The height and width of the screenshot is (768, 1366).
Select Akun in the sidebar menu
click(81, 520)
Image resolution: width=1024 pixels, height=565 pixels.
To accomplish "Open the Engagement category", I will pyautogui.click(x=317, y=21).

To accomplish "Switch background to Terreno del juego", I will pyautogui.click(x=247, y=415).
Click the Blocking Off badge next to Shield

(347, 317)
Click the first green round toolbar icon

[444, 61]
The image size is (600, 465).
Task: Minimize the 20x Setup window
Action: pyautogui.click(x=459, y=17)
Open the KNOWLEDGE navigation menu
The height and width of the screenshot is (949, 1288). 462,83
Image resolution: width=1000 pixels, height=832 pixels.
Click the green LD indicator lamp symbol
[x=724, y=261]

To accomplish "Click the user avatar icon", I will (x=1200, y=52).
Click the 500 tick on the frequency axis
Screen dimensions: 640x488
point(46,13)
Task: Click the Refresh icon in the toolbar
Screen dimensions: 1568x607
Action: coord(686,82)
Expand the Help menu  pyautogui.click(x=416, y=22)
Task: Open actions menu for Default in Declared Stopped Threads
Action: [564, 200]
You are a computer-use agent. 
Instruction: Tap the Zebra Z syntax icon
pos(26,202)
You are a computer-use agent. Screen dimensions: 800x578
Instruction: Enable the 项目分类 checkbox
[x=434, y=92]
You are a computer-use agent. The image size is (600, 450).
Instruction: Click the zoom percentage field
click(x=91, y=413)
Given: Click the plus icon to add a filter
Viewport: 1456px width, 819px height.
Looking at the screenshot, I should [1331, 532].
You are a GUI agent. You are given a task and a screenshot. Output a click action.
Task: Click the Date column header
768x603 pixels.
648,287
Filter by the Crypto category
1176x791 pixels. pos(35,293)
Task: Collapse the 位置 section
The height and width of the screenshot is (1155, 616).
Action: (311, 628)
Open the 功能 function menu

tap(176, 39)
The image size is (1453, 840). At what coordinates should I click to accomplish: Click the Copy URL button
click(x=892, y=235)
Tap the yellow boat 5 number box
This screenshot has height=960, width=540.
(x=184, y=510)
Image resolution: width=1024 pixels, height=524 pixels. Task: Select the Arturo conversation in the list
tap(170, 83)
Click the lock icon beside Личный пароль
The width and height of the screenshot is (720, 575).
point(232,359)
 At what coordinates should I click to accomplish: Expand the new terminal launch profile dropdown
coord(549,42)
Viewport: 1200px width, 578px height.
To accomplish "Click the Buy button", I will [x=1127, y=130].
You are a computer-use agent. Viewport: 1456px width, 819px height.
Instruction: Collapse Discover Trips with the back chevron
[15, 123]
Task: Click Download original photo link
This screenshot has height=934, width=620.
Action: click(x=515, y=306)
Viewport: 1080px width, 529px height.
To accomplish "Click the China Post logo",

◇ ◇ ◇ ◇ ◇ ◇ ◇

> _Short problem_
Present the rows above, from the first line through the line containing "will pyautogui.click(x=247, y=415)." inclusive, as a numbered list with blank lines omitted.

> _The reply_
1. The height and width of the screenshot is (768, 1366).
2. Select Akun in the sidebar menu
3. click(81, 520)
4. Image resolution: width=1024 pixels, height=565 pixels.
5. To accomplish "Open the Engagement category", I will pyautogui.click(x=317, y=21).
6. To accomplish "Switch background to Terreno del juego", I will pyautogui.click(x=247, y=415).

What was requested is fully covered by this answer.